TASK ITEM
Print the whole listing below exactly as given, pictures excluded.

== Segment start ==

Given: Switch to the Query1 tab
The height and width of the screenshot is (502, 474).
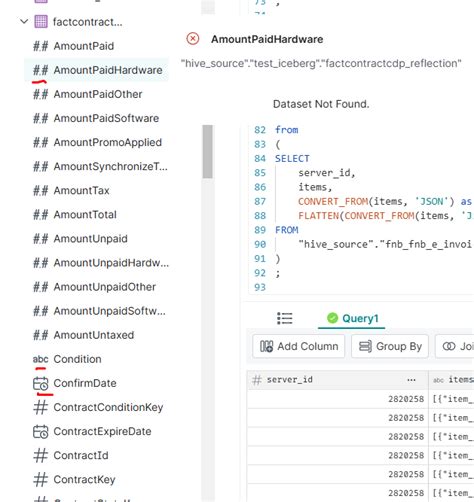Looking at the screenshot, I should click(352, 319).
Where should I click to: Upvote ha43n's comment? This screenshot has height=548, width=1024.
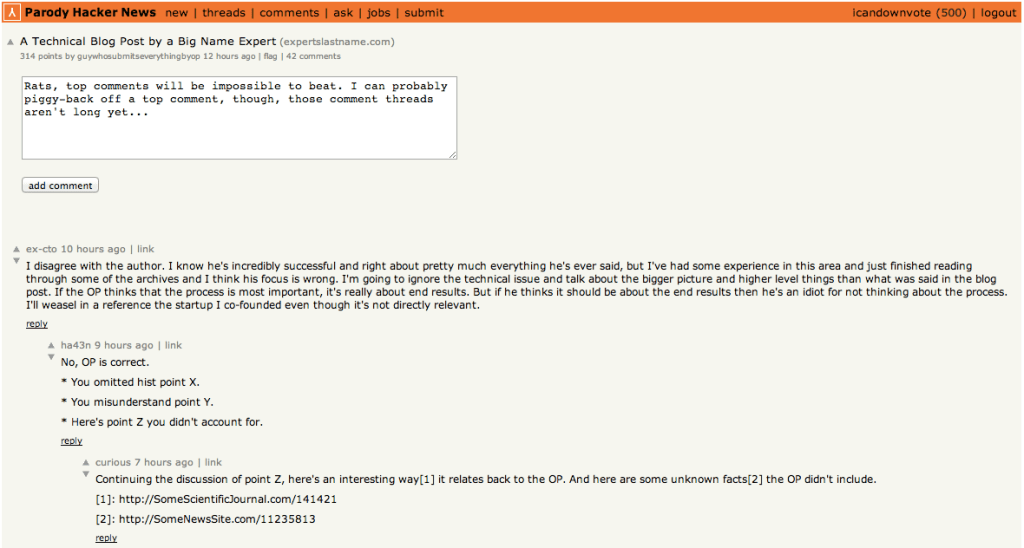pos(52,345)
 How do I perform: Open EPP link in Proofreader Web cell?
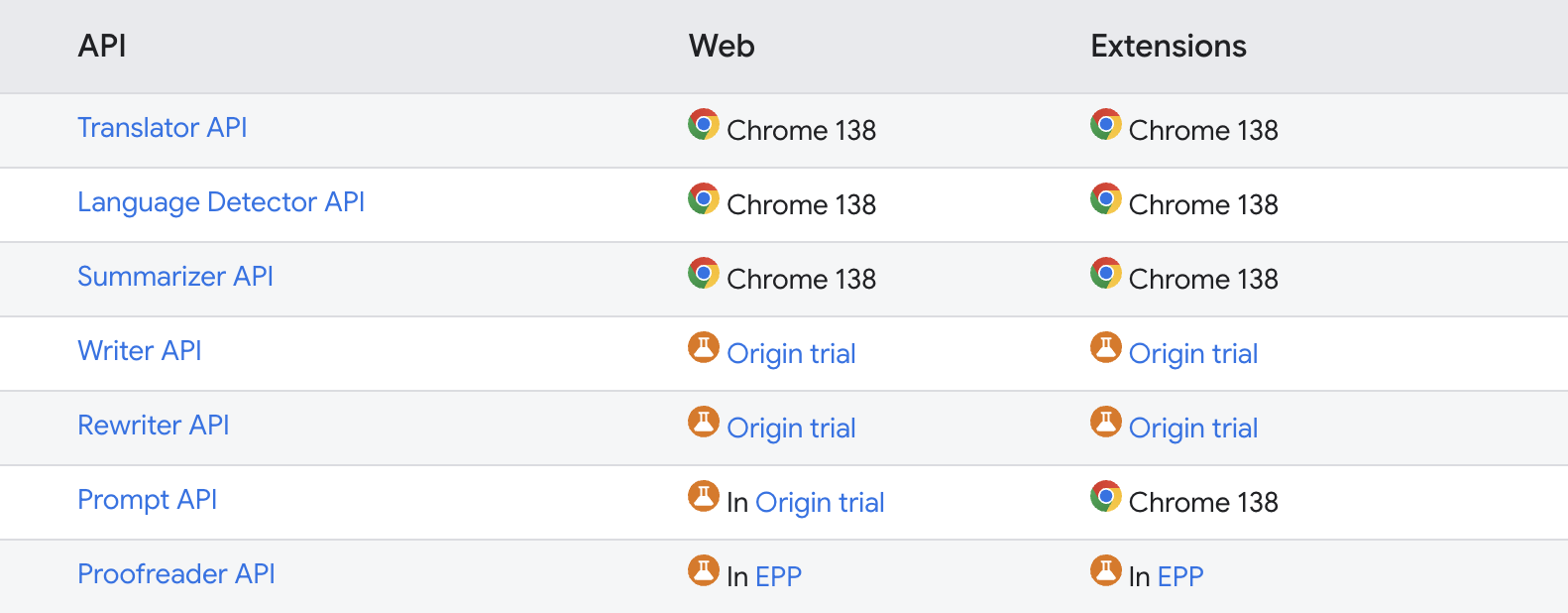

== Segment end ==

WRITTEN SOLUTION
Given: Switch to the Query1 tab
The height and width of the screenshot is (502, 474).
Looking at the screenshot, I should click(352, 319).
Where should I click to: Upvote ha43n's comment? This screenshot has height=548, width=1024.
pos(52,345)
 How do I perform: Open EPP link in Proofreader Web cell?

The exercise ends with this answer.